In 1986, the world held its breath as a nuclear plant in the USSR was on the brink of a meltdown. Desperately, the Soviet Union attempted to control both the accident at Chernobyl and the news of what happened there. While much blame was leveled at the USSR for failing to inform the world of the true extent of the disaster, a nuclear plant disaster in 1978 in the United States at Three Mile Island had shown that no nation, democracy or not, was willing to face the consequences of a nuclear plant meltdown. The reasons for their recalcitrance can be summed up neatly in a phrase coined by Herman Kahn, a cold warrior, who used it to describe thinking about nuclear war - thinking about the unthinkable.
The new HBO limited series, Chernobyl, takes us to the core of the disaster by looking at it through the eyes of Valery Legasov (Jared Harris) First Deputy Director of the Kurchatov Institute of Atomic Energy. It is Legasov who has to explain the true extent of the disaster to the Soviet officials (and to us) and how it might be ameliorated. Harris is best known for his work on Mad Men (Lane Pryce) and The Crown (King George VI) and turns in an excellent performance as a man who is torn between what he knows and what he is allowed to tell.
The story begins with Legasov making a tape recording of his version of what went wrong at Chernobyl, then killing himself (this is true). From there, we go back to Chernobyl on the day it happened and watch the scientists and technicians set in motion the disaster.
Nuclear reactors work just like coal power plants work - a fuel (coal or uranium) is used to heat water to make steam which in turn drives a turbine that makes electricity. The big difference is that if something goes wrong at a coal power plant, there is local damage, but no more. Uranium has unique properties that make it far more dangerous than coal. Uranium produces radiation and radiation is deadly. You cannot see, smell or taste it, but you can die from it.
Before Chernobyl, it was thought that a nuclear reactor could not explode. The fact is that it cannot explode like a nuclear bomb, but it can explode like dynamite, and that is what happened at Chernobyl, spreading radioactive debris all around the plant and radioactive smoke for thousands of miles.
Chernobyl, created by Craig Mazin, tells its story by concentrating on those who were there. They can be placed into three categories: the government officials who try to conceal the extent of the disaster, scientists who are trying to prevent the disaster from spreading and victims.
The government contingent is headed by Boris Shcherbina (Stellan Skarsgård ). He tries to control the message by telling his superiors that all will be well very soon, but the scope of the disaster changes him and he starts working with Legasov to prevent the meltdown which will radiate the entire water supply of the Ukraine (50 million people and now an independent country) by melting down into the groundwater.
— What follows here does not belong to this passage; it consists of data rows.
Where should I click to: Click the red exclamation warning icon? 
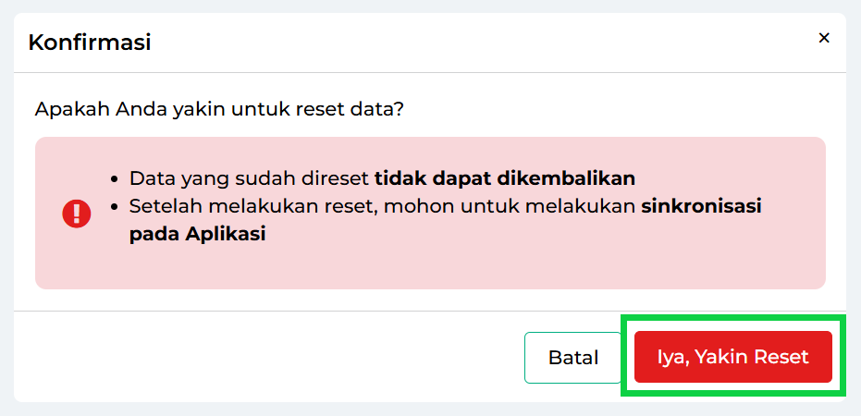(77, 214)
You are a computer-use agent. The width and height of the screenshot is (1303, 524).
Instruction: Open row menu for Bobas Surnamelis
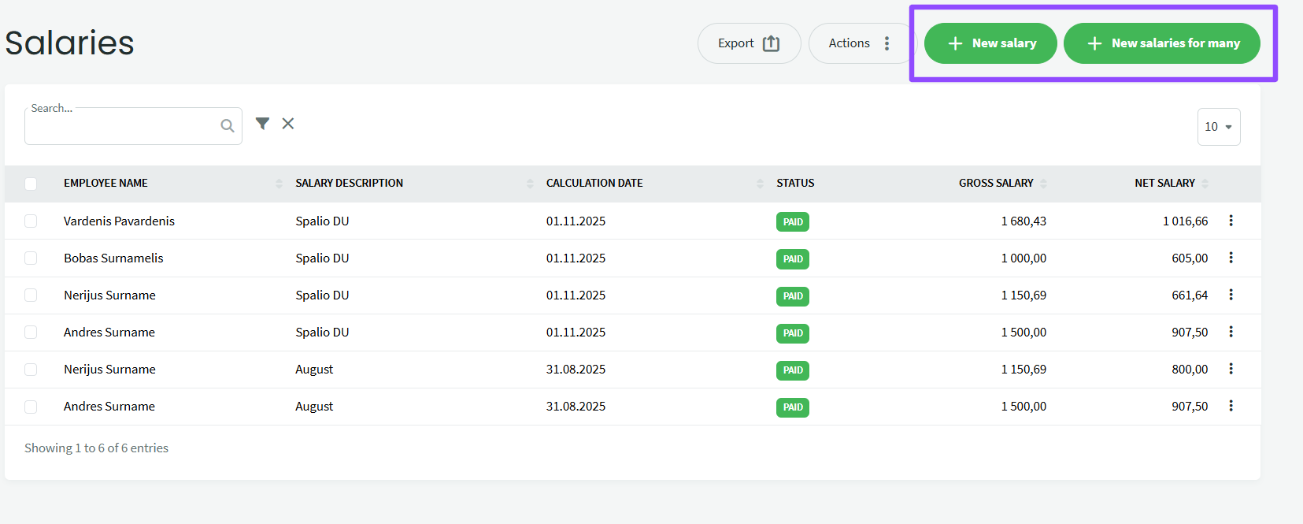pyautogui.click(x=1231, y=258)
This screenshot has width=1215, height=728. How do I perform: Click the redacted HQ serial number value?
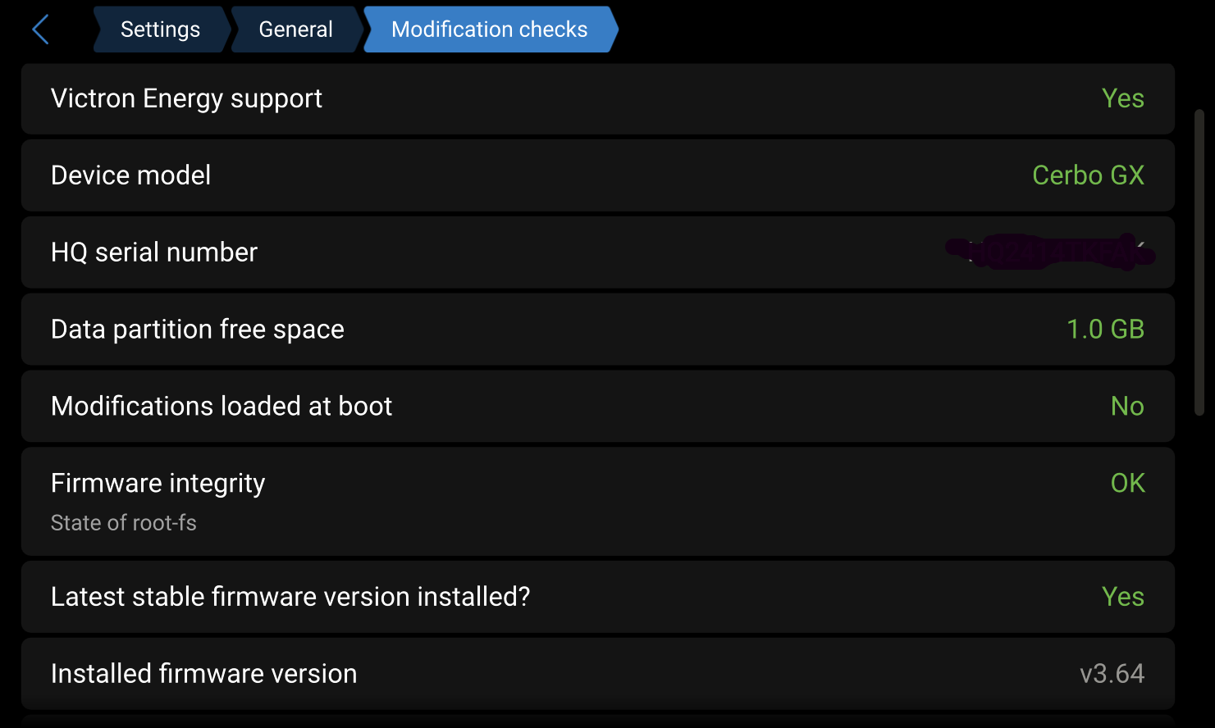pyautogui.click(x=1052, y=253)
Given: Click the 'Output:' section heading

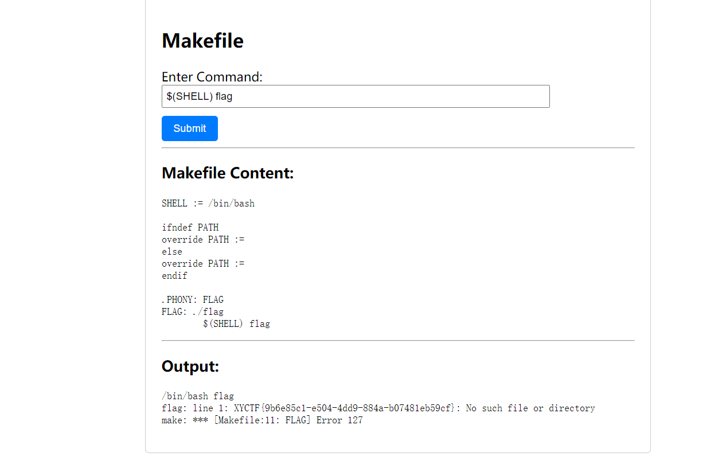Looking at the screenshot, I should click(x=190, y=366).
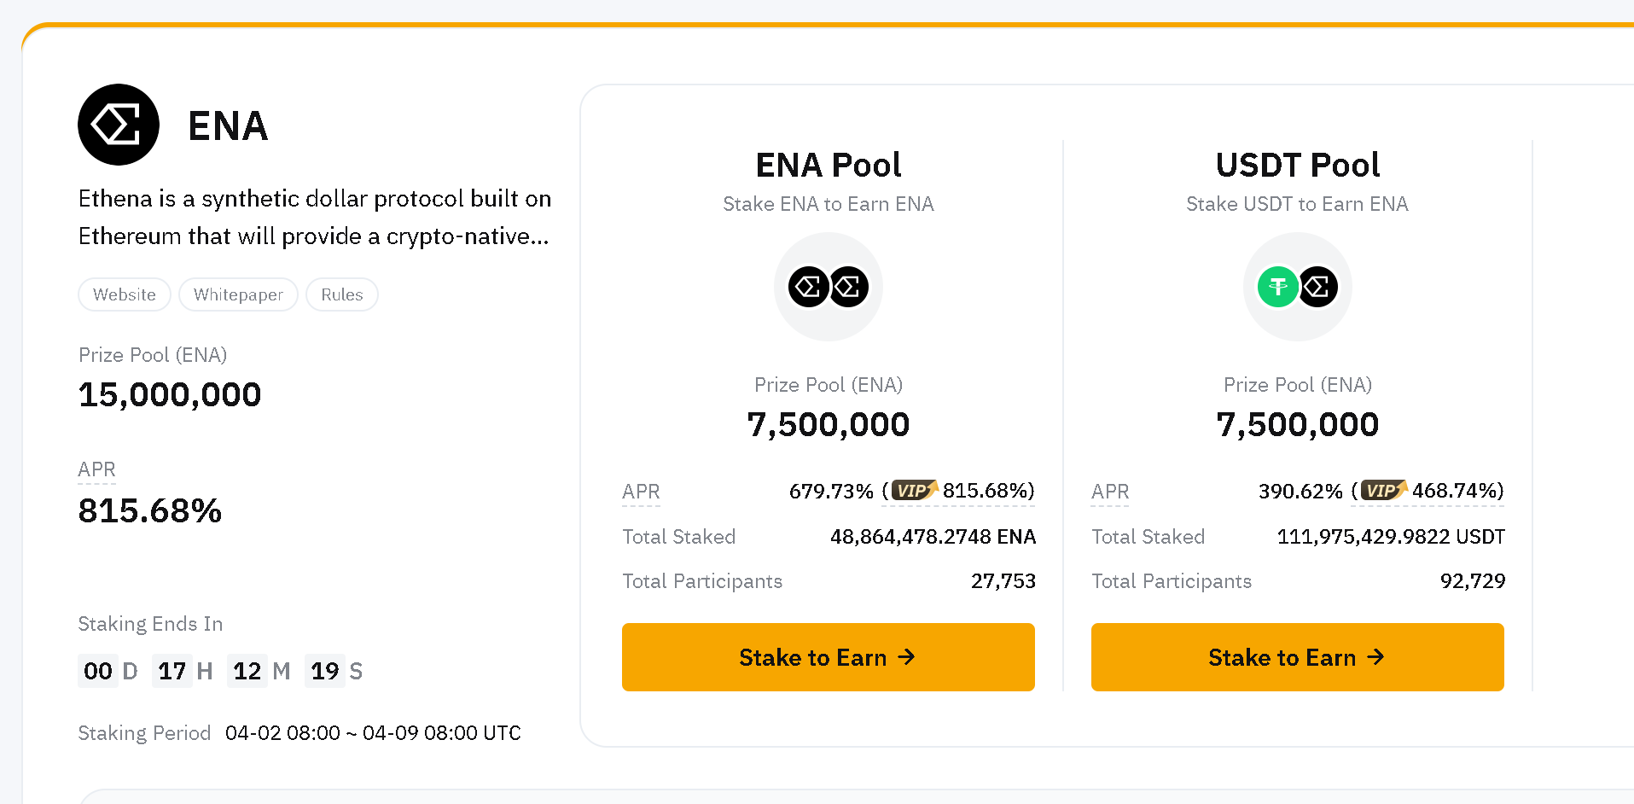Open the ENA Website link

tap(125, 294)
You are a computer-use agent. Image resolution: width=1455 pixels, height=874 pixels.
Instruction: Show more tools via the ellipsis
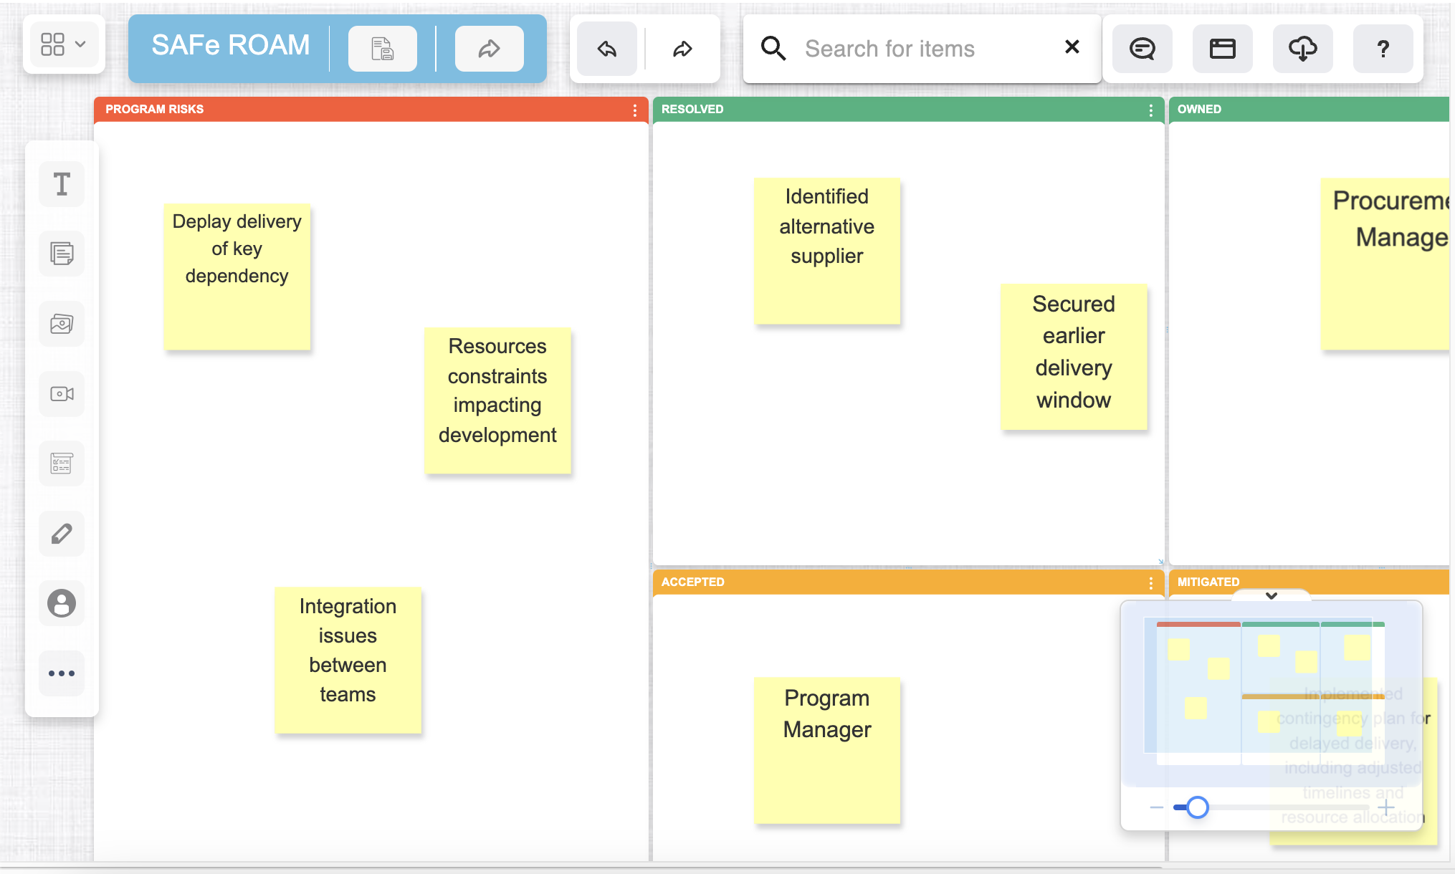tap(62, 673)
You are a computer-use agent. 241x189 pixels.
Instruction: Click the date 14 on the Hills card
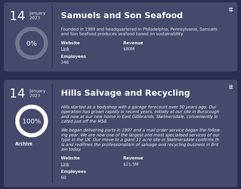17,93
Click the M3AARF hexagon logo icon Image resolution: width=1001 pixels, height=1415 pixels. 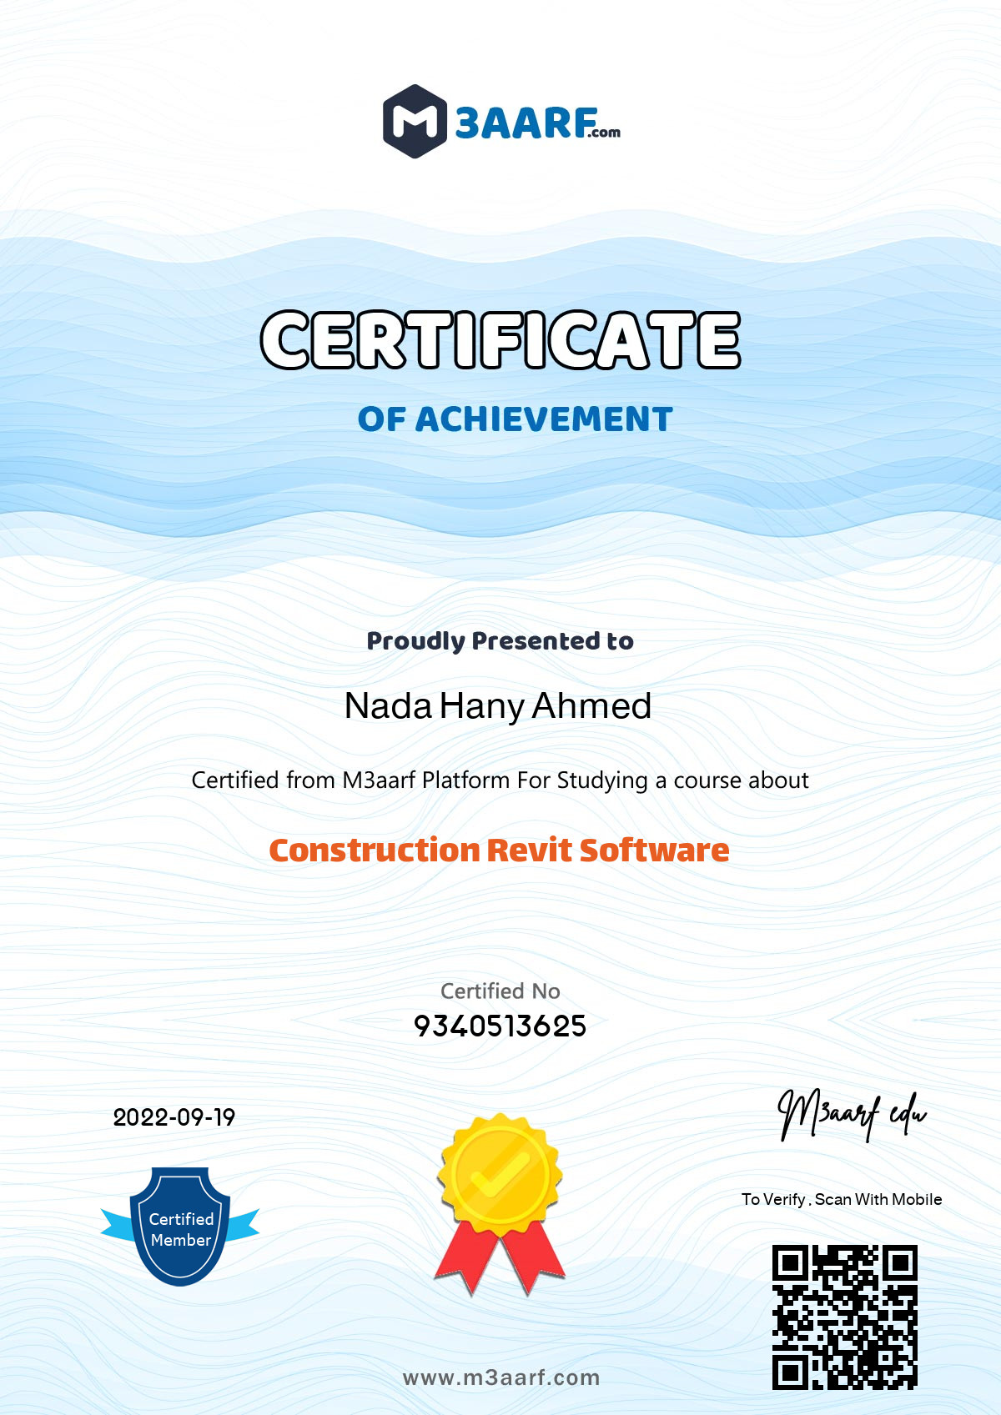pos(415,122)
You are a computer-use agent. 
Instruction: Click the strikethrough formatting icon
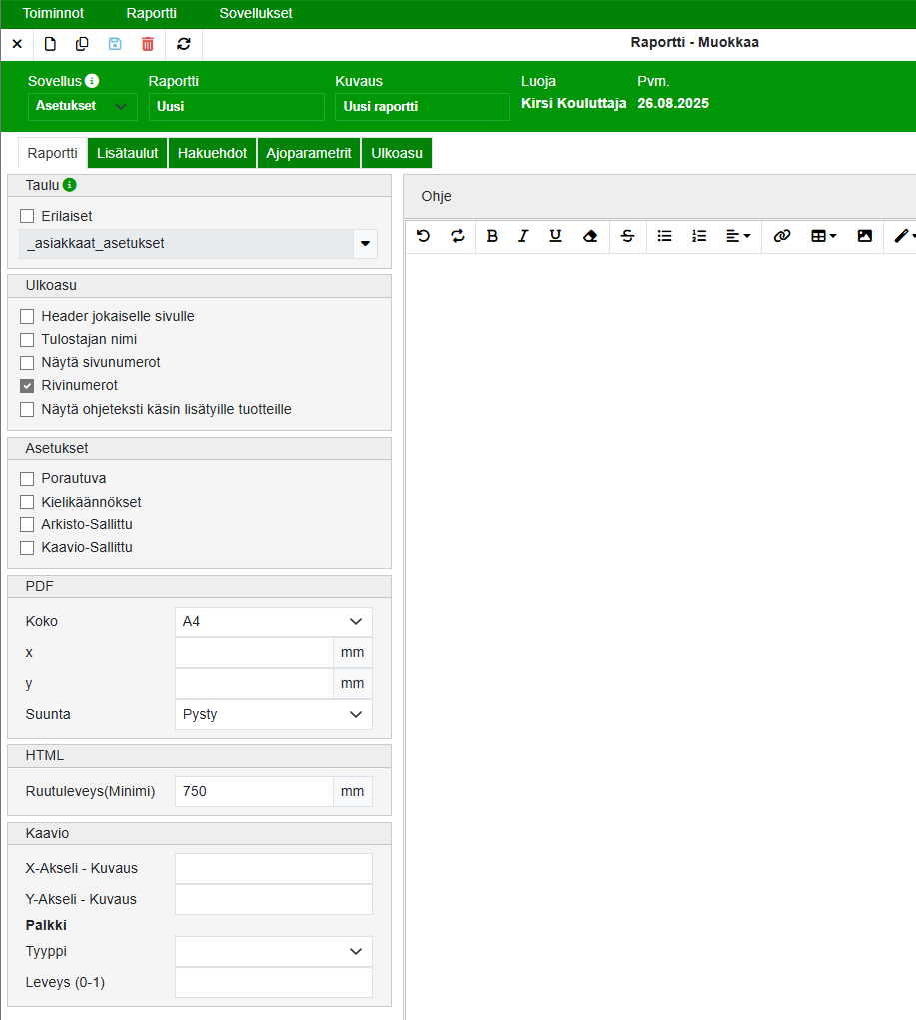tap(627, 236)
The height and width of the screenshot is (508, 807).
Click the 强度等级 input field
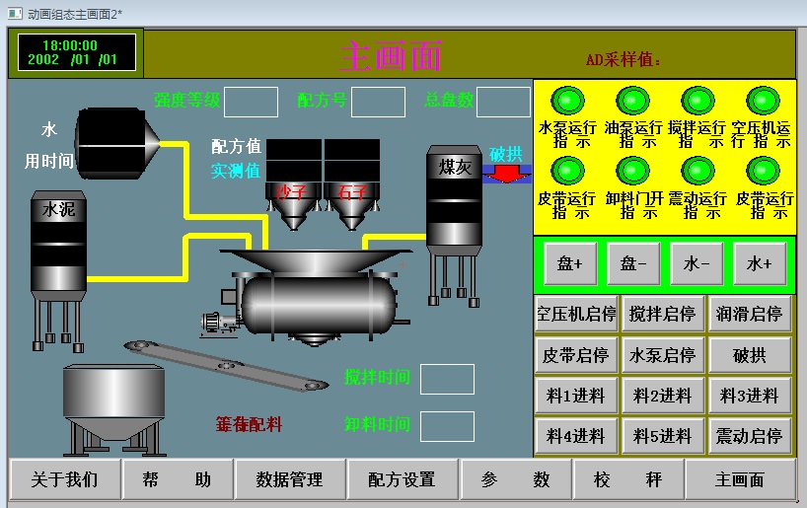[251, 102]
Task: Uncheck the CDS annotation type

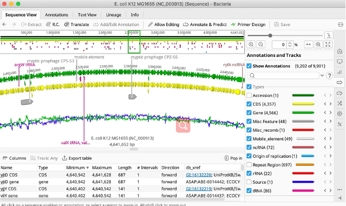Action: coord(249,104)
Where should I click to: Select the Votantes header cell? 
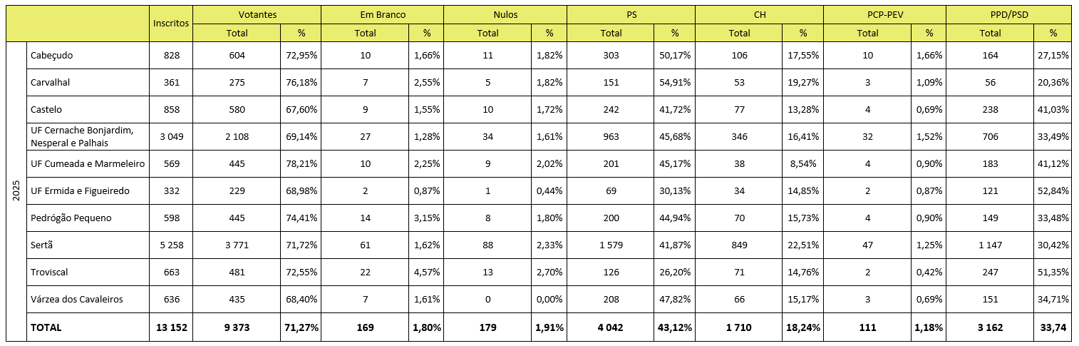pyautogui.click(x=257, y=14)
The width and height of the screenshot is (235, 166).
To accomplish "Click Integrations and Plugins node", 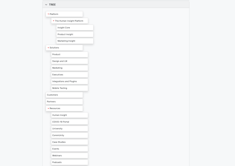I will coord(69,81).
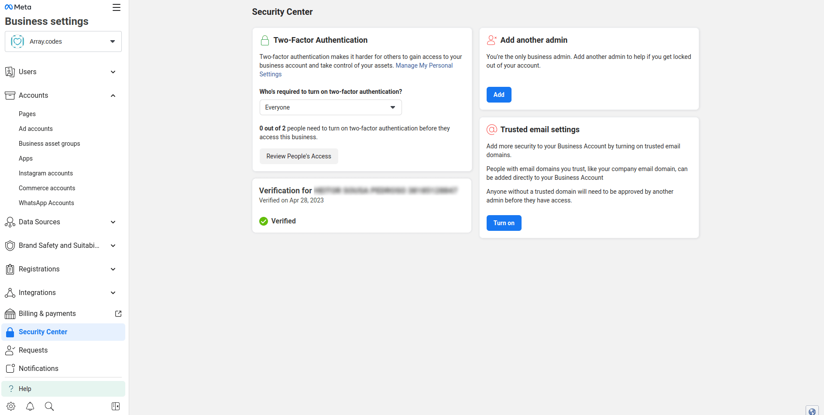Image resolution: width=824 pixels, height=415 pixels.
Task: Collapse the Accounts section
Action: coord(113,96)
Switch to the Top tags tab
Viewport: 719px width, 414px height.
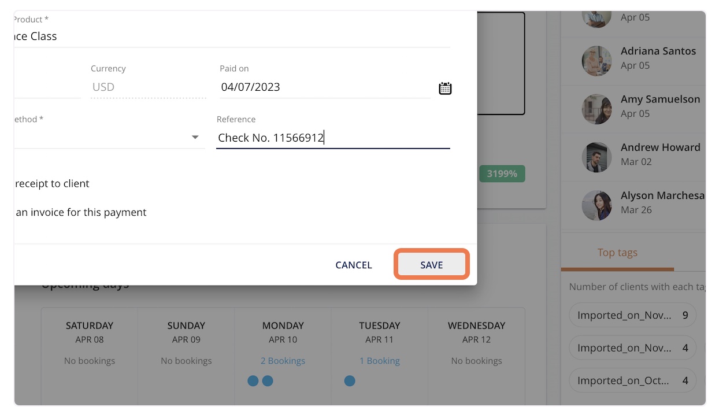pyautogui.click(x=617, y=253)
Like much of nuclear science in the modern times, radiation is difficult to understand. It is something that can be seen only in its effects, but those effects are horrific. The victims' story is told through the eyes of Lyudmilla Ignatenko (Jessie Buckley), wife of a local firefighter, Vasily Ignatenko (Adam Nagaitis). When the firemen arrived at Chernobyl on the date of the accident, they did not wear any special equipment and thought that they were putting out a large fire. Within an hour, all were suffering from extreme radiation exposure. Ignatenko ends up suffering a death that is difficult to explain (Legasov tries to explain it to Soviet authorities) and more difficult to witness.
Ulana Khomyuk (Emily Watson in another stellar performance) is a scientist who forces her way into the small group of scientists and apparatchiks who are dealing with the crisis. She prevents them from making a huge mistake which would have led to a complete meltdown, then is charged with writing a report about how the accident occured after interviewing those who were running the plant when it happened. Those men are dying, quickly, so her interviews serve the dual purpose of providing information on how the disaster happened and, also, allowing the audience to witness the effects of radiation poisoning. These scenes are difficult to watch. It is Khomyak who sees that the hospital treating the victims has allowed Ignatenko's pregnant wife to visit and actually lie next to him in bed. They had no idea of how dangerous and communicable radiation poisoning is.
In the end, Chernobyl is a great story about our modern times. We have discovered the wonders of nuclear fission to not only make bombs but, also, to make energy. There is little doubt that it will be nuclear energy which will power our attempts to reach out beyond our own solar system, but until we can better cope with the potential disasters, nuclear power is more a danger than a benefit.